- _Extrait de page_

....................

Bientôt l’intelligence artificielle ministre de l’Économie pour un budget national enfin équilibré ? ministre du Logement pour une solution sans affect à la crise ? ministre de l’Écologie pour des lendemains qui rechantent ? Présidente de la République ?
La réponse aux défis du dérèglement climatique se trouve-t-elle incarnée par la technologie dans un tryptique résumé ainsi par Vulcain ex-Jupiter dans un discours du 12 octobre 2021 : « le numérique, la robotique, la génétique ». Ce n’est plus un forgeron mais un Cyborg ! C’était avant son discours de septembre 2023 où le maître des forges réitérait sa foi en un avenir radieux grâce à des technologies d’autant plus prometteuses qu’elles restent encore à inventer.
Chacun connait le paradoxe de toute technologie : le nucléaire par exemple permet tout autant de produire de l’électricité que d’exploser les gens par millions, la planète étant irrémédiablement polluée pour des milliers d’années ; la technologie spatiale permet d’envisager de conquérir Mars tandis que notre espace proche est devenu un marché sauvage où s’affrontent désormais les mégalos de la planète.
Les gens l’oublient, les ‘millenials’ ne le savent pas, mais la voiture telle que nous la connaissons, c’est-à-dire que tout le monde en a une, a beaucoup moins de cent ans ; il y a cent ans, les très, très, riches roulaient en Peugeot Type 146, du nom d’une entreprise qui s’était faite une réputation dans les bicyclettes. Idem pour les avions. Telle encore l’industrie pétrolière ; qui se souvient que l’Arabie saoudite ne fut fondée qu’en 1932 ? C’était hier. Difficile d’ailleurs de se souvenir qu’en 2000, la France découvrait à peine Internet. Donc, oui, pour le meilleur ou pour le pire, de nouvelles technologies peuvent transformer la société.

....................

- _Données fournies_
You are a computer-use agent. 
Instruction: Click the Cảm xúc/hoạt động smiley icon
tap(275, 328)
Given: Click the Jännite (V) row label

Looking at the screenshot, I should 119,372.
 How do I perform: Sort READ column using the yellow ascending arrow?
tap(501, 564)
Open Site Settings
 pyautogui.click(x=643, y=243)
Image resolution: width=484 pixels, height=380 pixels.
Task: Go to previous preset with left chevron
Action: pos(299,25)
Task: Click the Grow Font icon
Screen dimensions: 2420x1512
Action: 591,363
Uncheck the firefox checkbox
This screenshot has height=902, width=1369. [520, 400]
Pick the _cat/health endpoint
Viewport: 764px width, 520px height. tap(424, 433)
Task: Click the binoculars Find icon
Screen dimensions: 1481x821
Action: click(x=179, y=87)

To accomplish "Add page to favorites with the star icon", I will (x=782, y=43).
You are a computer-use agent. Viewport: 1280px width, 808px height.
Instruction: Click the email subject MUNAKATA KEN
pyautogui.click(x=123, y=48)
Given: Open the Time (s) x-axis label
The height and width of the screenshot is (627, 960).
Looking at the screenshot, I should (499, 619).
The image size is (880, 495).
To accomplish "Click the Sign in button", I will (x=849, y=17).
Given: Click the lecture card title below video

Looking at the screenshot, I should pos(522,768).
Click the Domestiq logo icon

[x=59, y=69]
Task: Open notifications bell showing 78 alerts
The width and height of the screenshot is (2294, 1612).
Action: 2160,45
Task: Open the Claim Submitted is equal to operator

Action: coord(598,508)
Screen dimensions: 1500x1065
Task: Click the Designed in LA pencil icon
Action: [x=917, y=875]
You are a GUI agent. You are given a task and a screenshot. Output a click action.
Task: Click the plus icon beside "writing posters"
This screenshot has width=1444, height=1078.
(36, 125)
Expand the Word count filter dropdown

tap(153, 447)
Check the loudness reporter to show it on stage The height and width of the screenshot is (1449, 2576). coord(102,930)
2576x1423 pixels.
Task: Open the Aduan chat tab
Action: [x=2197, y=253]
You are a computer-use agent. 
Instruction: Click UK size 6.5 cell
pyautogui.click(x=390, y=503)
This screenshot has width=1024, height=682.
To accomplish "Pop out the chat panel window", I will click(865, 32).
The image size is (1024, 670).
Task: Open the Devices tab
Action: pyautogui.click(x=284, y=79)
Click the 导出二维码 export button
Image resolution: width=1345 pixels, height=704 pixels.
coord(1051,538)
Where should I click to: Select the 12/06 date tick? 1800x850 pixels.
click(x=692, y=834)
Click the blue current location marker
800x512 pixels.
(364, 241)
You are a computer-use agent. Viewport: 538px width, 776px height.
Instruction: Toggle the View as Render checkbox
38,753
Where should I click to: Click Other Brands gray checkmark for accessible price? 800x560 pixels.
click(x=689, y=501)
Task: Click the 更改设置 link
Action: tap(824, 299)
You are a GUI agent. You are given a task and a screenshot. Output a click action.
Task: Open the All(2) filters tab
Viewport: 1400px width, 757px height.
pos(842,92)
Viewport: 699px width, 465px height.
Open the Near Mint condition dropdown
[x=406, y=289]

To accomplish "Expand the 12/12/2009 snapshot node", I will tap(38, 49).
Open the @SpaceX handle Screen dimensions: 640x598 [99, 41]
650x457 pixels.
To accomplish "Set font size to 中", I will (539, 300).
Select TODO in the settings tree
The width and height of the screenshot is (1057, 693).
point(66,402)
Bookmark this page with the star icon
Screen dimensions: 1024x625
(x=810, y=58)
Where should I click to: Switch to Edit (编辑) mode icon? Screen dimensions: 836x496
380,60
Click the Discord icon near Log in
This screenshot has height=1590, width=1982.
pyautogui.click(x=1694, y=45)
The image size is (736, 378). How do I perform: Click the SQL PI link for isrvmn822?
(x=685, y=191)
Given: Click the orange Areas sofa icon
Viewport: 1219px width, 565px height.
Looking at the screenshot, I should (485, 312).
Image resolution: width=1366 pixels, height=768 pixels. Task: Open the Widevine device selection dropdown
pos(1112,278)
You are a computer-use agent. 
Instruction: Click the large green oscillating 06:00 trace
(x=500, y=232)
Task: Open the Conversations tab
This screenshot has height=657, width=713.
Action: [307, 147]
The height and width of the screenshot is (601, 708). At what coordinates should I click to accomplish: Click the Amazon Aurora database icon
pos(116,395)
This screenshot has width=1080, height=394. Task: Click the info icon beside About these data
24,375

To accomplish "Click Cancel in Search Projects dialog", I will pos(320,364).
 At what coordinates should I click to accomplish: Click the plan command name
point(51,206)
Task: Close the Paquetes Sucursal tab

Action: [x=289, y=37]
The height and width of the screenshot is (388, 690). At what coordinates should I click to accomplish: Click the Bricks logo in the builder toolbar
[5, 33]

....................

- _Consigne_
Retouchez l'extrait sur la technologie : recopiez-le en commençant par « La réponse aux » et en allant jusqu'à « encore à inventer. », en remplaçant « forgeron » par « sculpteur ».

- _Réponse_
La réponse aux défis du dérèglement climatique se trouve-t-elle incarnée par la technologie dans un tryptique résumé ainsi par Vulcain ex-Jupiter dans un discours du 12 octobre 2021 : « le numérique, la robotique, la génétique ». Ce n’est plus un sculpteur mais un Cyborg ! C’était avant son discours de septembre 2023 où le maître des forges réitérait sa foi en un avenir radieux grâce à des technologies d’autant plus prometteuses qu’elles restent encore à inventer.